Jade, Pounmau, Greenstone and Nephrite are all names associated with a precious gemstone found on the West coast of the South Island of New Zealand. The Maori word Pounamu is also used to describe other precious stones like serpentine and bowentine. NZ Jade was and still is a revered taonga (treasure) to Maori and was used to make tools, weapons, adornment and gifts.

Chemical Properties

Nephrite consists of interlocking fibres of calcium, magnesium iron rich amphibole. The higher the iron content, the greener the colour. Nephrite Jade is a tough stone graded at 6.0-6.5 on the Mohs scale, with diamond as a 10.

How is Jade formed?

Jade is formed in subduction zones which, are collisions between two tectonic plates. The plates involved in the creation of our Pounamu are the Pacific and Australian plates. The Pacific plate which carries the chemicals necessary for the formation of Jade flows under the Australian plate. This collision combined with high pressure and relatively low temperatures create the structure of our Pounamu.

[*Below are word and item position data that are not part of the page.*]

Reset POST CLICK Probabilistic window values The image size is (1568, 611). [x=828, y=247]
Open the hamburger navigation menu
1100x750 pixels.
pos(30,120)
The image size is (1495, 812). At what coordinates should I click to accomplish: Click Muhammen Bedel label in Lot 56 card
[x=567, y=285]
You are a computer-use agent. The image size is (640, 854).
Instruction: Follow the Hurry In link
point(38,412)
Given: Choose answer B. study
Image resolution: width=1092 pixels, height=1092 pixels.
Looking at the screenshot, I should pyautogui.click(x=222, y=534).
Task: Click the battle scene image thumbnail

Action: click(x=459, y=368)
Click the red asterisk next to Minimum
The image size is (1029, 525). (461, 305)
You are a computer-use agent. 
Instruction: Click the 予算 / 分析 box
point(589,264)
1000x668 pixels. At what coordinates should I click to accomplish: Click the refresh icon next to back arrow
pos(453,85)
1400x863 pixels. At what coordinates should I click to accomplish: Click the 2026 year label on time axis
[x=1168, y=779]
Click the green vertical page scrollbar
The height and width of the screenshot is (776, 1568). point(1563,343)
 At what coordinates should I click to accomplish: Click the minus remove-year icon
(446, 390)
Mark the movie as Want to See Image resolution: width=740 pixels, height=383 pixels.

Types of New Zealand Jade (Pounamu)


Kahurangi literally means prized, precious, honourable, distinguished and treasured. 

Kahurangi is also a type of light-green, translucent greenstone without flaws or spots that is highly prized.
Kahurangi also means blue as in the phrase, 'Kahu o te Rangi' meaning 'the cloak of the heavens'.


Kawakawa Pounamu is the strongest and darkest form of pounamu. It is not usually translucent and occasionally has black flecks through the stone.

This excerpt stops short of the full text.